*TO DO*
Copy word for word, please, the lines of the entries below running from the one containing "Switch to the ACTIONS tab in dialog" to the one containing "Task: Reply to trenches' MEXC tweet", both ends included.

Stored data
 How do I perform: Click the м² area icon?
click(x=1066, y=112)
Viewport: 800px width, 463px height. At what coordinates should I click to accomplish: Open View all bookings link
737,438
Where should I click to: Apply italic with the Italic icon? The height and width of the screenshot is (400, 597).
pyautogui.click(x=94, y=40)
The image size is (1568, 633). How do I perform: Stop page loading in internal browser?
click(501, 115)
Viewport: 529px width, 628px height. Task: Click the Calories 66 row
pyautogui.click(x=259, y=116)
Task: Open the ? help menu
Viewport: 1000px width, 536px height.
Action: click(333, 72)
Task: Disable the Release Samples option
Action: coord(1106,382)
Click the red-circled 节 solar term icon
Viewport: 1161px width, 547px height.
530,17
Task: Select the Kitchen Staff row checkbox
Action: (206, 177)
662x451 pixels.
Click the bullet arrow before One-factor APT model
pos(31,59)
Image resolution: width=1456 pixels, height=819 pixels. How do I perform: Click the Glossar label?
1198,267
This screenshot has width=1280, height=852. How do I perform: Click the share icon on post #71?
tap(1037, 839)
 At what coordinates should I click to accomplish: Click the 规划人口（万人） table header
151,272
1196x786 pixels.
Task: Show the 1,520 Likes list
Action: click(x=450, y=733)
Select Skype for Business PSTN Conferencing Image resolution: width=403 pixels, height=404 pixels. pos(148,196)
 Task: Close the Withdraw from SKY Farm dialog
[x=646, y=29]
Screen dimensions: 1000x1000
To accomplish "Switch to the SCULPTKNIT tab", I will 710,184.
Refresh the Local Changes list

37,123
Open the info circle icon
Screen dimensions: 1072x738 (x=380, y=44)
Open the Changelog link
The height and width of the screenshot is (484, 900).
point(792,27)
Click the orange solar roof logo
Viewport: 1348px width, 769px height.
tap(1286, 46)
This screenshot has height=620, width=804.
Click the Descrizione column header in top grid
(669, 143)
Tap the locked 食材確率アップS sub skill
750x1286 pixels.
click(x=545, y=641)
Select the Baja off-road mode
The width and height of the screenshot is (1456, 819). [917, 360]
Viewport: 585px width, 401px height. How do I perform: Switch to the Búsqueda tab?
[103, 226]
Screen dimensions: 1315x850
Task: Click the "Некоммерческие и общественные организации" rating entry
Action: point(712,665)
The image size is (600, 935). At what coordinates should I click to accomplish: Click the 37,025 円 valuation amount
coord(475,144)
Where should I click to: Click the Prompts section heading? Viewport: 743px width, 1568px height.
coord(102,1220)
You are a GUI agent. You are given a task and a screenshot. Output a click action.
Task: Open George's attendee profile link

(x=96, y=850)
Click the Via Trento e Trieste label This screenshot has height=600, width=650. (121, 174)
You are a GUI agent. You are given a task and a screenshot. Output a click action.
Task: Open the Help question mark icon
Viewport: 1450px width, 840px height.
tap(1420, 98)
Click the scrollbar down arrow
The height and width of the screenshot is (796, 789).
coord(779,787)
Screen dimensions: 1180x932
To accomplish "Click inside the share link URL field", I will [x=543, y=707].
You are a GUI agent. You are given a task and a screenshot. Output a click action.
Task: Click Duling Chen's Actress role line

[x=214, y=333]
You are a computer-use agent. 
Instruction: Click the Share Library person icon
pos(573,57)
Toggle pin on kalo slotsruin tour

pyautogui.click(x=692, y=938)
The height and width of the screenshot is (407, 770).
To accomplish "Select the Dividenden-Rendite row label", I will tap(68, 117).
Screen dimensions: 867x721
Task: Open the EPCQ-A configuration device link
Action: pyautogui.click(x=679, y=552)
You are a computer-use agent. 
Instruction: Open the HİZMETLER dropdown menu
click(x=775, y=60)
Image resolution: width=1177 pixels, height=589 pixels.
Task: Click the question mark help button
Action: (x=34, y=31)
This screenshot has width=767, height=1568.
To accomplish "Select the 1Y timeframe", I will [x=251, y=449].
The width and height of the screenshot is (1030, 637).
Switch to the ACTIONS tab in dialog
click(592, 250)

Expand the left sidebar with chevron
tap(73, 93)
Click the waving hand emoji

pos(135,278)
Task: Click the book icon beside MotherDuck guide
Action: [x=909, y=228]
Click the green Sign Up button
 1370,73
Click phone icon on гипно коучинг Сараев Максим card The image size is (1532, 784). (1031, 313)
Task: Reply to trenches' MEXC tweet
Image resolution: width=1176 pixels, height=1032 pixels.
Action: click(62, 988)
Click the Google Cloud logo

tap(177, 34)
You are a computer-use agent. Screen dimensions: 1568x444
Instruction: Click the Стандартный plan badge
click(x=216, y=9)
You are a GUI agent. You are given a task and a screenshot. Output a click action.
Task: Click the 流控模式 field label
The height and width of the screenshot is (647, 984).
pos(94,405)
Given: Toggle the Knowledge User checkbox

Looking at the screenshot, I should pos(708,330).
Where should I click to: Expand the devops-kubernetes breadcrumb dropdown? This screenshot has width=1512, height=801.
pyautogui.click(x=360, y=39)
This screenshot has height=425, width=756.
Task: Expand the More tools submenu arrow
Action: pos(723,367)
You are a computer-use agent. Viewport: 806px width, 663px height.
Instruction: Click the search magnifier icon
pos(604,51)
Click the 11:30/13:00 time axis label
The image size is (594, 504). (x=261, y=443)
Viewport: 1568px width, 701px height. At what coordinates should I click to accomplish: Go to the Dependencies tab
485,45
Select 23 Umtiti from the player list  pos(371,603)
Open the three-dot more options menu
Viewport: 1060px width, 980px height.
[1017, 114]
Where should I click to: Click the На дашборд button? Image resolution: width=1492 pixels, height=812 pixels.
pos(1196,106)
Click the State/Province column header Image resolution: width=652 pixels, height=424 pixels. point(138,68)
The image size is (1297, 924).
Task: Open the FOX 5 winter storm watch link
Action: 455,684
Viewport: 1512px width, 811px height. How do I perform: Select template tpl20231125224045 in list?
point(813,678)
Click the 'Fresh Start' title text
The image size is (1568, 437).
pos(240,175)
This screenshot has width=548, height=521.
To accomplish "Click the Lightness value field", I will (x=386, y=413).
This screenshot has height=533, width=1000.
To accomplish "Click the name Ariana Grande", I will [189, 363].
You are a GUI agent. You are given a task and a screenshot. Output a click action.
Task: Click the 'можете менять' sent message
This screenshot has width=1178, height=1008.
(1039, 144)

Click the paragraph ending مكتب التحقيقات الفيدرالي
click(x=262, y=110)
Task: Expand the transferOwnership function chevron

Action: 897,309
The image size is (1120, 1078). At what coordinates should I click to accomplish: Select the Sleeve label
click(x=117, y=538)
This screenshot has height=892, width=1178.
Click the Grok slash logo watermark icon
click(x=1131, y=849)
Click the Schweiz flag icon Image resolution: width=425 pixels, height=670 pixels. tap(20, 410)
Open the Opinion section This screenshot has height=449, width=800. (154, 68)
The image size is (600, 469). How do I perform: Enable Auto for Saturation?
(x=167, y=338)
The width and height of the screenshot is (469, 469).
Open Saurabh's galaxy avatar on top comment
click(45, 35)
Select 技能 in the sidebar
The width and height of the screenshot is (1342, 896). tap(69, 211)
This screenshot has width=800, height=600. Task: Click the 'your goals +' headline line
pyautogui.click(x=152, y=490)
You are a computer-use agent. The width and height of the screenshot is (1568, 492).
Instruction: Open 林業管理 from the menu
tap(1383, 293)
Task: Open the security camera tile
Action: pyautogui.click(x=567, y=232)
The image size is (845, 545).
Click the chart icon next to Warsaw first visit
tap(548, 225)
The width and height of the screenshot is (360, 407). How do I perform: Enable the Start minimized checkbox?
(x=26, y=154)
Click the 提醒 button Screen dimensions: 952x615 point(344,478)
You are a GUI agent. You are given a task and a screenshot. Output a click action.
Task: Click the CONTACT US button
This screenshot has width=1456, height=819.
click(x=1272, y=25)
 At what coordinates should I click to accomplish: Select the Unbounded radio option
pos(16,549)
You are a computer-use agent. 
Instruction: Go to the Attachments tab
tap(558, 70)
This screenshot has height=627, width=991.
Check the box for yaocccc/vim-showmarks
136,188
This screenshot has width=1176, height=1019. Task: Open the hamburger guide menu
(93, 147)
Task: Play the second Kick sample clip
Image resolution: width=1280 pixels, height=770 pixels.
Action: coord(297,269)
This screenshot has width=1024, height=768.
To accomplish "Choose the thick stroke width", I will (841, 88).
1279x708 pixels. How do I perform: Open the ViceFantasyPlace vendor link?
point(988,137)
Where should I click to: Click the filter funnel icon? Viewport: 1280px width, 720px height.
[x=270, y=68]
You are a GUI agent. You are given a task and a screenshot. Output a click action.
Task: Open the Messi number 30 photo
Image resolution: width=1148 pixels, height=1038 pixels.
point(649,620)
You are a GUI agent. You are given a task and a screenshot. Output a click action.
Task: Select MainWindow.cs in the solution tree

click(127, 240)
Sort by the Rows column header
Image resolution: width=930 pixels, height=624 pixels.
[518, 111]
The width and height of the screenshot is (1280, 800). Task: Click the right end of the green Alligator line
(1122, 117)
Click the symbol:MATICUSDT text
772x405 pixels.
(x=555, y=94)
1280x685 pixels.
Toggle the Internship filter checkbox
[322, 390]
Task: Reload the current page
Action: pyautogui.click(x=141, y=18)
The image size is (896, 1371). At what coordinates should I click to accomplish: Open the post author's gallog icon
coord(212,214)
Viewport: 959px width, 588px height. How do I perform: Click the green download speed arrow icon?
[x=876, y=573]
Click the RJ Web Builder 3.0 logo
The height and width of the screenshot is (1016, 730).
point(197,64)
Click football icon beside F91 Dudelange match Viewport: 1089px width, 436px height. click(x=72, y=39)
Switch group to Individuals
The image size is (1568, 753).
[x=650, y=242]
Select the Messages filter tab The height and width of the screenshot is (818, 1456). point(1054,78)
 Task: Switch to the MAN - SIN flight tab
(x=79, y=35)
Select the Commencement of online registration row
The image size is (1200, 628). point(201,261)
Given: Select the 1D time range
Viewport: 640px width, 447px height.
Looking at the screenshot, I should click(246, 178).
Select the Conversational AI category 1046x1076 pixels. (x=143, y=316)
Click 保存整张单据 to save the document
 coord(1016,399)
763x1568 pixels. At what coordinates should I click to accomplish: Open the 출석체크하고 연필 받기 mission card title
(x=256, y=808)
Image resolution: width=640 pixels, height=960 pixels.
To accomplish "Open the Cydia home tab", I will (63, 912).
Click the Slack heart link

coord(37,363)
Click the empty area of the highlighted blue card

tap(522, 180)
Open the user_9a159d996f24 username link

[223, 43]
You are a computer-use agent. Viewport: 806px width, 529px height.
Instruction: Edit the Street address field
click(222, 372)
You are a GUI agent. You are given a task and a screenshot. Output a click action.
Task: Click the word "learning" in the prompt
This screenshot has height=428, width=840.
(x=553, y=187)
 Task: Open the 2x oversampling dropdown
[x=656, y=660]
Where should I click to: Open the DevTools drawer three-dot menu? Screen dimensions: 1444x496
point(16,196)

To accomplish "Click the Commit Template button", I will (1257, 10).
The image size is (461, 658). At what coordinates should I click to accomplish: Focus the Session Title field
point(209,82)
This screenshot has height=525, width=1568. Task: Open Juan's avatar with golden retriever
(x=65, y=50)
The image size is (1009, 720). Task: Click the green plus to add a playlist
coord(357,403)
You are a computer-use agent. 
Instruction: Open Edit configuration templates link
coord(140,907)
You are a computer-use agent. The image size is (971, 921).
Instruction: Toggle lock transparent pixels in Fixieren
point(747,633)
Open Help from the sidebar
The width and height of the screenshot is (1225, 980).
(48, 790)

*EXERCISE OUTPUT*
Switch to the ACTIONS tab in dialog
click(592, 250)

Expand the left sidebar with chevron
tap(73, 93)
Click the waving hand emoji

pos(135,278)
Task: Click the book icon beside MotherDuck guide
Action: [x=909, y=228]
Click the green Sign Up button
 1370,73
Click phone icon on гипно коучинг Сараев Максим card The image size is (1532, 784). (1031, 313)
Task: Reply to trenches' MEXC tweet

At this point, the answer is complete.